Nothing That Is Not There and the Nothing That Is

The Collected Poems of Wallace Stevens

There was a time when I knew a lot about poetry. I read it, explicated sonnets, wrote long, critical essays on the structure of Robert Creeley's verse, memorized Sir Philip Sidney, and, at one point, carried on a correspondence with a contemporary experimental poet of some renown.

But gradually, the stuff began to wear me down. It was either form without function, or confessional whining, or meditations on the oak tree in one's yard in New Haven, or dense and impenetrable for the sake of being dense and impenetrable. And if it wasn't any of those things, it was probably boring.

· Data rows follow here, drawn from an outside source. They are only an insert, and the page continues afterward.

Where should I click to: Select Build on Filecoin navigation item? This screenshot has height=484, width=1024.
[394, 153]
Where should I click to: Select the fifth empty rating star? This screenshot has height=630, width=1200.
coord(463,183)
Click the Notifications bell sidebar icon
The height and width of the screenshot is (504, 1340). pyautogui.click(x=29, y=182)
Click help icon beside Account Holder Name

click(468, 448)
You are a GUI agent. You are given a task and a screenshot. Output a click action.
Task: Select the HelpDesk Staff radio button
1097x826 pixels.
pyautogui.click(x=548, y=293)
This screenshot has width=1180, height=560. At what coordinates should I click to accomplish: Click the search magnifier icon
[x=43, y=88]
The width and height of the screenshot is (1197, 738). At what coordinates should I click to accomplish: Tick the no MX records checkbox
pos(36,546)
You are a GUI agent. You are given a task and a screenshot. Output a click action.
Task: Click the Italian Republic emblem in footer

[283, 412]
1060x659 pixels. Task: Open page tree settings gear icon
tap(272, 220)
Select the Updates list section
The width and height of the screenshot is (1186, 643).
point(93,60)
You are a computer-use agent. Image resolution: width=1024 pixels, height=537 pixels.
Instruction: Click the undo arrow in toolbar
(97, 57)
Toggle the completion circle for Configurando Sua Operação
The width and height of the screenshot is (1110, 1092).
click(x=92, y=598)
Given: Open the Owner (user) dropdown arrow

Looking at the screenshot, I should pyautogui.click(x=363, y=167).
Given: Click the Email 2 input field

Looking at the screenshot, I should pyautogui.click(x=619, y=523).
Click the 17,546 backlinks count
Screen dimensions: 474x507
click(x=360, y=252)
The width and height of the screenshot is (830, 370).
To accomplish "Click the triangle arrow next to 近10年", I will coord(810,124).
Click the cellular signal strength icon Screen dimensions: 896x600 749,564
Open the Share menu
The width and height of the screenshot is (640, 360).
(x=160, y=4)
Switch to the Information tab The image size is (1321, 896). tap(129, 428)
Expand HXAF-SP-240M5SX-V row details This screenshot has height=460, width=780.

So, until yesterday, I'd ditched poetry, making an exception only for Everette Maddox, and sometimes, Anne Sexton and James Wright. Then, while I was at work, events transpired to bring me to the Wallace Stevens poem, "The Snow Man."*

This dredged up a slew of memories from the semester during college when I spent a lot of time thinking about concupiscent curds, high-toned old Christian women, and the genius of the sea. Those were the days when the blackbird was involved in what I knew, and it was like nothing else in Tennessee.

Good times.

I feel bad about having thrown Wally out with the bathwater all those years ago, and hope he and I can be good buddies again.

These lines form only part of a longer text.